Two weeks later, during another follow-up visit, the healthcare team noted a change in the patient's status that warranted immediate attention. The patient presented with increased fatigue, swelling in her lower extremities, and a noticeable decrease in urine output over the past few days. Her blood pressure had increased again, now registering at 145/92 mmHg, despite the ongoing medication regimen. These symptoms raised concerns about worsening kidney function and fluid retention, signaling a potential progression of her renal disease. A physical examination revealed pitting edema in both ankles and mild periorbital edema, suggestive of fluid overload.

New diagnostic results added clarity to the picture. Her serum creatinine had risen to 2.3 mg/dL, and her eGFR had further decreased to 42 mL/min/1.73m², indicating continued renal function decline. Additionally, her proteinuria had worsened, with a protein-to-creatinine ratio now at 5.0 mg/mg. Electrolyte analysis showed her potassium level had remained high at 5.4 mmol/L, despite dietary interventions, raising the risk of cardiac complications. Her hemoglobin level remained stable at 10.3 g/dL, but there was growing concern about her overall fluid and electrolyte balance. These findings indicated that her current management plan might need further adjustment to address her evolving condition.

In response to these developments, the healthcare team considered several adjustments to her management plan. The diuretic therapy was intensified to help manage her edema and blood pressure, while close monitoring of her electrolyte levels was prioritized to prevent dangerous imbalances. The possibility of initiating a low-dose loop diuretic was discussed to enhance renal excretion of potassium, given the ongoing hyperkalemia. A repeat assessment of her dietary plan was undertaken, focusing on further reducing sodium and potassium intake while ensuring adequate nutrition. This phase of her care underscored the dynamic nature of managing pediatric kidney disease and highlighted the critical need for continuous monitoring and the ability to adapt interventions promptly in response to new complications.

Section 5

As the healthcare team implemented the updated management plan, they closely monitored the patient's response to the intensified diuretic therapy and dietary adjustments. Over the following week, the patient showed some improvement in her edema, with a noticeable reduction in swelling of the lower extremities and periorbital areas. However, her overall energy levels remained low, and her urine output had only marginally increased. A repeat set of laboratory tests was conducted to evaluate the effectiveness of the current interventions.

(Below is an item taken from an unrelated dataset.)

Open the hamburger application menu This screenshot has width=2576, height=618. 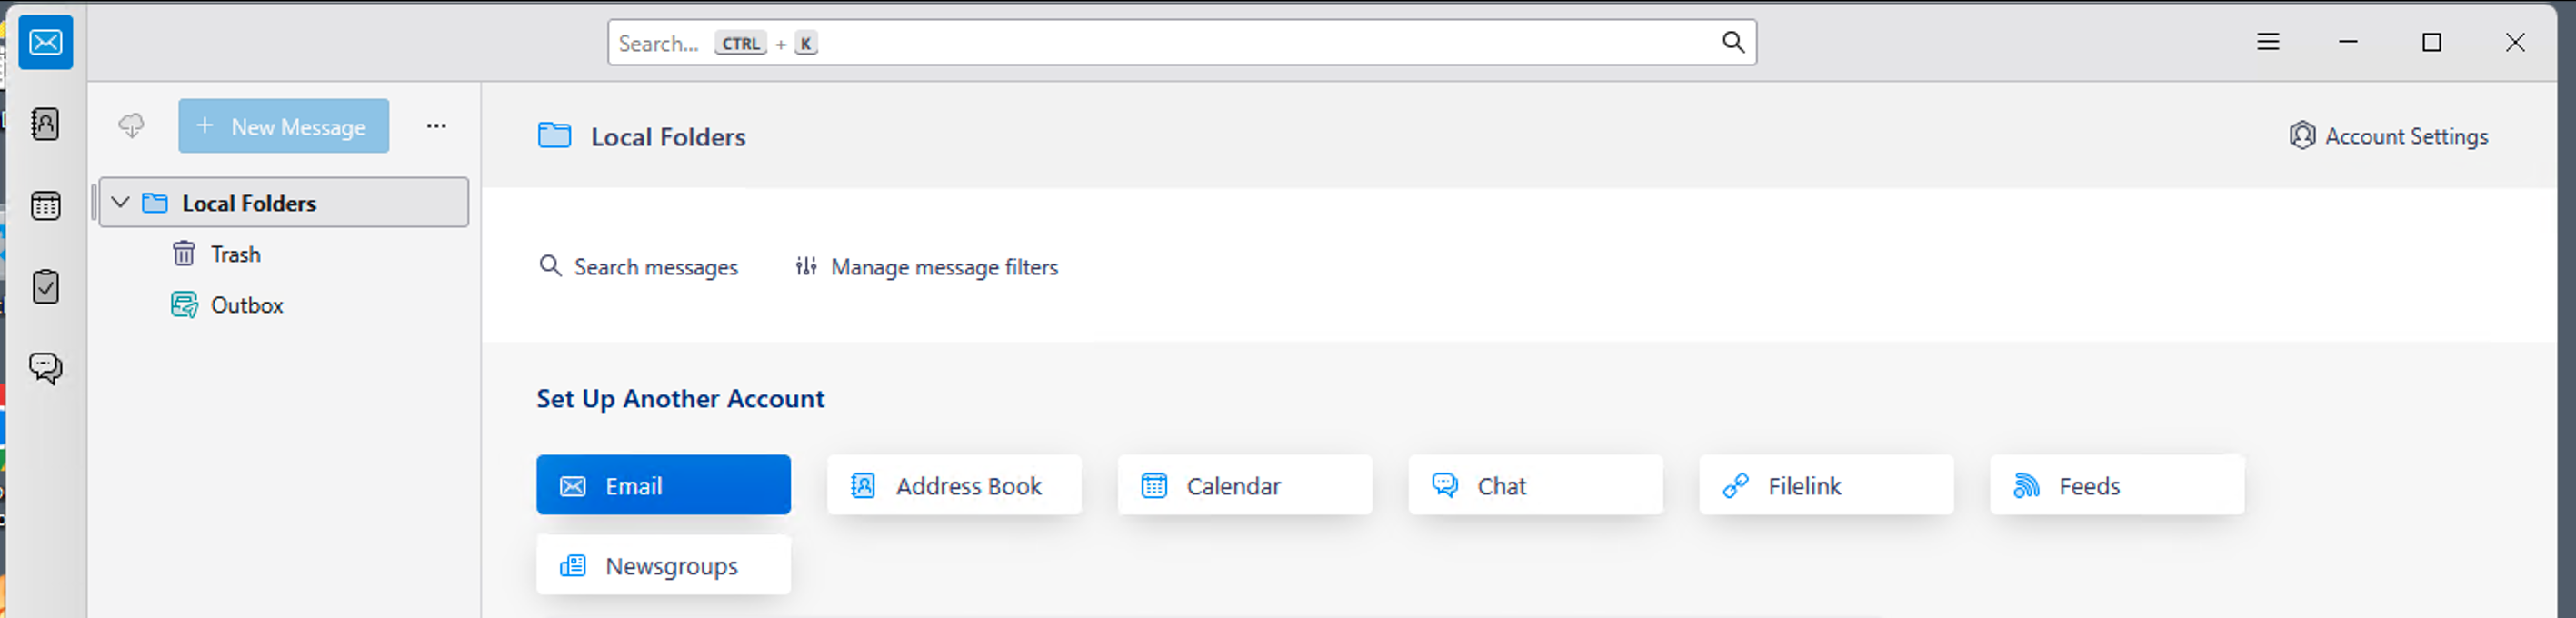click(x=2268, y=42)
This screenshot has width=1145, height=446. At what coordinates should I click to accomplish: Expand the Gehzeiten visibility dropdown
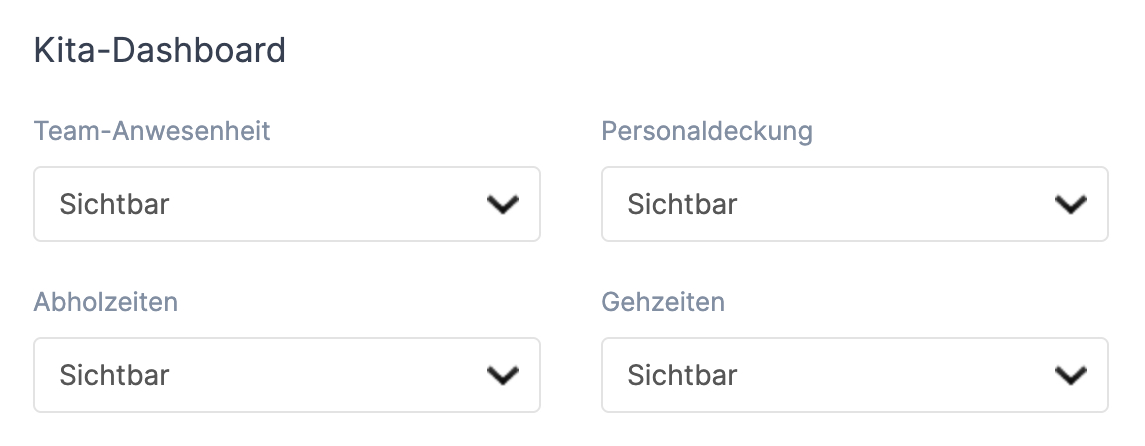[x=854, y=375]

The new diagnostic results revealed that her serum creatinine had decreased slightly to 2.1 mg/dL, suggesting a minor improvement in kidney function. However, her eGFR remained relatively unchanged at 44 mL/min/1.73m², indicating that her renal impairment was still significant. The protein-to-creatinine ratio had improved marginally to 4.7 mg/mg, reflecting a slight reduction in proteinuria. Despite these positive trends, her potassium level was still elevated at 5.2 mmol/L, necessitating continued vigilance to prevent cardiac risks.

Given these findings, the healthcare team recognized that while some progress had been made, the patient's condition required further adjustments to optimize her management. The decision was made to introduce a low-dose loop diuretic to better control her hyperkalemia while continuing to monitor her fluid status and electrolyte levels closely. Additionally, the patient's dietary plan was further refined to limit potassium intake more stringently, and regular follow-ups were scheduled to reassess her kidney function and overall health. This approach emphasized the importance of individualized care and the need for ongoing adaptation of treatment strategies in response to the intricate challenges of pediatric kidney disease.